Give me some skin

Channing Daughters Meditazione 2006

Click to go to the Channing Daughters website

Click to go to the Channing Daughters website

Appellation: Long Island
Varieties: Tocai Friulano 36%, Pinot Grigio 25%, Sauvignon Blanc 17%, Chardonnay 10.3%, Muscat Ottonel 9.5%, Viognier 1.2%, Malvasia Bianca 1%. Yeah, a bunch of grapes, so to speak.
ABV: 13%
Price Point: $40
Looks: Bold, deep golden color with a tinge of orange, somewhat like Sauternes.
Nose: Floral, orangey Muscat-like nose, with lemon peel and pineapple, LOTS going on.
Palate: Unlike any white wine I’ve had. There is some {astringency} to it! Unripe honeydew shows up on the perfumey palate, which also reminds me of peach iced tea. Great {mouthfeel}. Full-bodied, complex, and beautifully balanced, this white drinks like a red. It’s really unique.
Rating: corkcorkcorkhalfcork for an interesting aromatic white with panache.

Not everyone will like this wine, at least not at first. The muscat can be a bit overly perfumey for me. I’d also recommend having it at room temperature (cold can increase perception of bitterness and astringency, Ross and Weller, “Effect of serving temperature on the sensory attributes of red and white wines”, Journal of Sensory Studies, 2008, and if you don’t believe that, make some tea and try it hot, then put it in the refrigerator and try it cold). Basically, if you treat it like a red, this wine will do nicely. Its price and overall qualities make this more of a special occasion wine to me, but I believe it can function as more than just a curiosity in a wine sideshow. (Barker: Step right up! See the white wine fermented… on its own skins! Crowd: *gasp* Victorian ladies: *swoon*)

——————————

• _TASK LIST_
(A) In the wine review, reproduce the passage between "Channing Daughters Meditazione" and "white with panache.", inclusive.
(B) What alcohol by volume does the wine review list for the Channing Daughters Meditazione 2006?
(C) Write the next part of the wine review, picking up after its final sentence.

• _DATA_
——————————

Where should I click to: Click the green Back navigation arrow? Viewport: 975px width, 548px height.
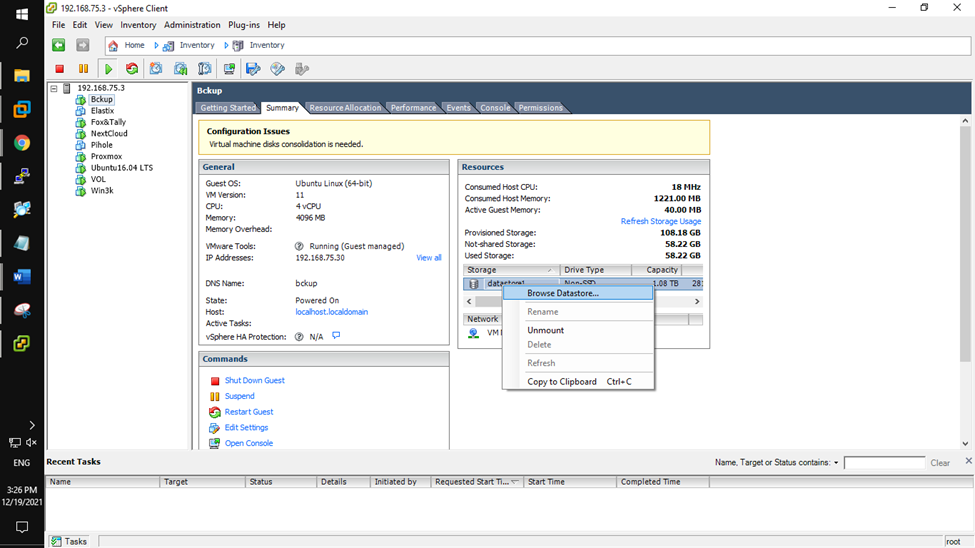point(59,45)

——————————

• _ANSWERS PROVIDED_
(A)
Channing Daughters Meditazione 2006

Click to go to the Channing Daughters website

Click to go to the Channing Daughters website

Appellation: Long Island
Varieties: Tocai Friulano 36%, Pinot Grigio 25%, Sauvignon Blanc 17%, Chardonnay 10.3%, Muscat Ottonel 9.5%, Viognier 1.2%, Malvasia Bianca 1%. Yeah, a bunch of grapes, so to speak.
ABV: 13%
Price Point: $40
Looks: Bold, deep golden color with a tinge of orange, somewhat like Sauternes.
Nose: Floral, orangey Muscat-like nose, with lemon peel and pineapple, LOTS going on.
Palate: Unlike any white wine I’ve had. There is some {astringency} to it! Unripe honeydew shows up on the perfumey palate, which also reminds me of peach iced tea. Great {mouthfeel}. Full-bodied, complex, and beautifully balanced, this white drinks like a red. It’s really unique.
Rating: corkcorkcorkhalfcork for an interesting aromatic white with panache.

(B) 13%

(C)
Channing Daughters is based on Long Island and uses grapes from both the North Fork and Hamptons. Perusal of the wine list on the website will quickly let you know that this winery is not about producing ordinary wines. This wine is no exception.

Check out the color!

Check out the color!

Unlike most white wines, which are pressed before fermentation, separating the juice from the skins, this wine is fermented ON the skins*, providing the somewhat rare experience of a white wine with noticeable tannin. I’m sure it also contributes to the fantastic color. (NB: Channing Daughters makes a few other whites with varying degrees of skin contact which I have not tried but would like to.)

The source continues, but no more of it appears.